The House of Bishops has stated at this week’s Church of England General Synod that they will oppose any government plans to make the ‘DIY’ home abortion telemedicine service permanent.
The controversial service was brought in under the radar on a ‘temporary’ basis without any consultation or parliamentary debate by the government at the start of UK lockdown in March. Since then, an estimated 55,000 pregnant women have used the service with numerous cases of serious trauma and complications.
Cases exposed have included leaked internal documentation from the NHS revealing maternal deaths and murder investigations. FOI requests from just two of the UK’s inner city hospitals, Lewisham and Greenwich and Birmingham hospital, have also revealed 14 women experiencing serious complications between March-September 2020. Complications included: renal failure, haemorrhage, sepsis, shock, trauma and incomplete abortion. A number of patients required blood transfusions and further surgery to remove “retained products of conception.”
An undercover investigation has also exposed abortion providers repeatedly overstepping legal boundaries.
MP Helen Whately has confirmed in parliament in response to questions regarding the maternal deaths that investigations in one case are ‘continuing.’ Despite this she also confirmed the government plan to hold a consultation on making the service permanent.
Christian Concern is taking its challenge of the government’s DIY abortion policy to the Supreme Court after the Court of Appeal ruled that the government’s approval of home abortions was lawful.
Until this week, the Church of England has been silent on the matter.
‘We have been clear to the government’
At General Synod 2020, synod member Andrea Williams submitted a written question to the House of Bishops:
“Has the House made representations to the Government about the Government’s extension, without recourse to Parliament, to allow, ‘DIY’ medical abortions at home by pills by post?”

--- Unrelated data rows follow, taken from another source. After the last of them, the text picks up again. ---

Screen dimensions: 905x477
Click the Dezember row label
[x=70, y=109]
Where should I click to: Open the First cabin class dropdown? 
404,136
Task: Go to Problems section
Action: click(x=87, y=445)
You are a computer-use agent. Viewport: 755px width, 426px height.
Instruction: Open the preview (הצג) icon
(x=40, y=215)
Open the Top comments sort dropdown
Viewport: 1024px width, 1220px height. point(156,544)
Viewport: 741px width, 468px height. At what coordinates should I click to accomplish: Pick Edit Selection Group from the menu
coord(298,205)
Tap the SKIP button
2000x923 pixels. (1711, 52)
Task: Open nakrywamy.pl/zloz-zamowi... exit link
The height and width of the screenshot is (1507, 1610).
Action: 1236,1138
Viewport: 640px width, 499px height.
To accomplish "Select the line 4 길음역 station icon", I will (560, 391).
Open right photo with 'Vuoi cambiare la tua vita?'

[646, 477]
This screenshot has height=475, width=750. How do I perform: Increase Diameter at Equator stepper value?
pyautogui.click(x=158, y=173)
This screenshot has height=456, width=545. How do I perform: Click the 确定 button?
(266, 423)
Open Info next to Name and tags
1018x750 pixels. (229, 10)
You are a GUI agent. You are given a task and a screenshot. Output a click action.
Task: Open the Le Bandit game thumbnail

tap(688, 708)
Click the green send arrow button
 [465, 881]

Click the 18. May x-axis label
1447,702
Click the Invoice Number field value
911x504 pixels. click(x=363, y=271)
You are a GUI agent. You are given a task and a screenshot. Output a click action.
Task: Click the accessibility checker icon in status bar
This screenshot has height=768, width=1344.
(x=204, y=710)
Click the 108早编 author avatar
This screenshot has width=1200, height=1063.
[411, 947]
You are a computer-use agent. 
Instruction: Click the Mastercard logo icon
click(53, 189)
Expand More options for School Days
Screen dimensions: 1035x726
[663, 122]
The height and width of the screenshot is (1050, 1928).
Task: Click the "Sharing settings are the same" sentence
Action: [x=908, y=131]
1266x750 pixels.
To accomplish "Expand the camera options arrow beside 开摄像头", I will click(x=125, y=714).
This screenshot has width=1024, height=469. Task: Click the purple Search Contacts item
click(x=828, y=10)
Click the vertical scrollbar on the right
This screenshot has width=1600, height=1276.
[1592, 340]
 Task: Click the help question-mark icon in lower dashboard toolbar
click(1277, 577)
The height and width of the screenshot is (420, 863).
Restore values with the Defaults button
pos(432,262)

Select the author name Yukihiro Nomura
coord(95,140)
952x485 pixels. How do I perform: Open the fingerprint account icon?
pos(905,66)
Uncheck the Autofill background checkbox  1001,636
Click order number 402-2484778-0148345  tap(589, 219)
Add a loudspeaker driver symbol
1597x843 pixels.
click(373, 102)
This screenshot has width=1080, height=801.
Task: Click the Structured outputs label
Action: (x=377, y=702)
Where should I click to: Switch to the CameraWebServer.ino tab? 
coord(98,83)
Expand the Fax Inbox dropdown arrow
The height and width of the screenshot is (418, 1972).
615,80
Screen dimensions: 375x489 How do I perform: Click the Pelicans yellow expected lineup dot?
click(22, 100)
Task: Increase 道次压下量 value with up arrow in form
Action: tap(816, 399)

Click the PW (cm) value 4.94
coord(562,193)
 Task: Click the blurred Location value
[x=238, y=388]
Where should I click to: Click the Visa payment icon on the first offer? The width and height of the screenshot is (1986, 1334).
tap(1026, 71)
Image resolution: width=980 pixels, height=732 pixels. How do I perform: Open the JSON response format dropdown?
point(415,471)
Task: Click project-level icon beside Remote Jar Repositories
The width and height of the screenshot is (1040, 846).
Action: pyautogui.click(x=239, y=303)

This was answered on behalf of the Chair of the House of Bishops by the Bishop of Carlisle, James Newcome:
“The House of Bishops has not made any representations to the Government on this issue.”
During the live questions at the end of the first day, Andrea Williams followed this up with a supplementary question:
“Is it not the duty of the church to admonish the civil government for abusing the public health crisis to introduce without parliamentary scrutiny access to DIY abortion, meaning lack of clinical care for often vulnerable and scared mothers, and death to tens of thousands of babies – easily more than the death toll by Covid – more than 50,000 by this method and facing an overall figure of more than 200,000 abortions this year alone, 9.5 million since the passing of the act: tens of thousands of abortions in this Covid pandemic.”
The Bishop of Carlisle responded:
“We are aware just how sensitive an ethical issue this is. We have been assured by the government that this is a temporary expedient because women are unable to see their health care provider, or have been on many occasions. If this situation is allowed to continue after the present circumstances are over, we will certainly be making our position extremely clear. And really the position is quite simply this: on the one hand, principled opposition to abortion generally, and on the other hand, offering care, support and compassion to all women regardless of the choices they make, and that remains where we stand and we are very clear to the government about it.”
Synod member David Lamming followed up with another supplementary question:
“Has the House of Bishops considered the issue or asked the MP or any other group for a briefing report on the issues raised by the decision of the Secretary of State for Health and Social Care to allow home DIY abortions. Bearing in mind your answer to the last question, has it done so in the light of the fact that it appears this is not just intended to be a temporary measure, but the consultation is taking place on making the provision for home abortion permanent.”
The Bishop of Carlisle responded:
“To my knowledge, we haven’t discussed this as a House of Bishops. I am interested by what you are saying about it becoming a permanent feature. That is something we will definitely oppose.”
‘More engagement needed’
Andrea Williams, chief executive of the Christian Legal Centre, said: “We welcome this statement from the House of Bishops, but also call on them to engage further with the issue and the imminent threat of these measures becoming permanent, before it is too late.
“DIY abortion is a heart-breaking tragedy which has taken more lives during this pandemic than coronavirus itself. Over 200,000 abortions are expected to take place this year in the UK alone.
“Vulnerable women deserve so much better than to be rushed into a life-changing decision and traumatic procedure without proper clinical care.
“The FOI requests from just two inner city hospitals reveal the ongoing danger this service poses to women at a time when they are in need of urgent care and emotional support.”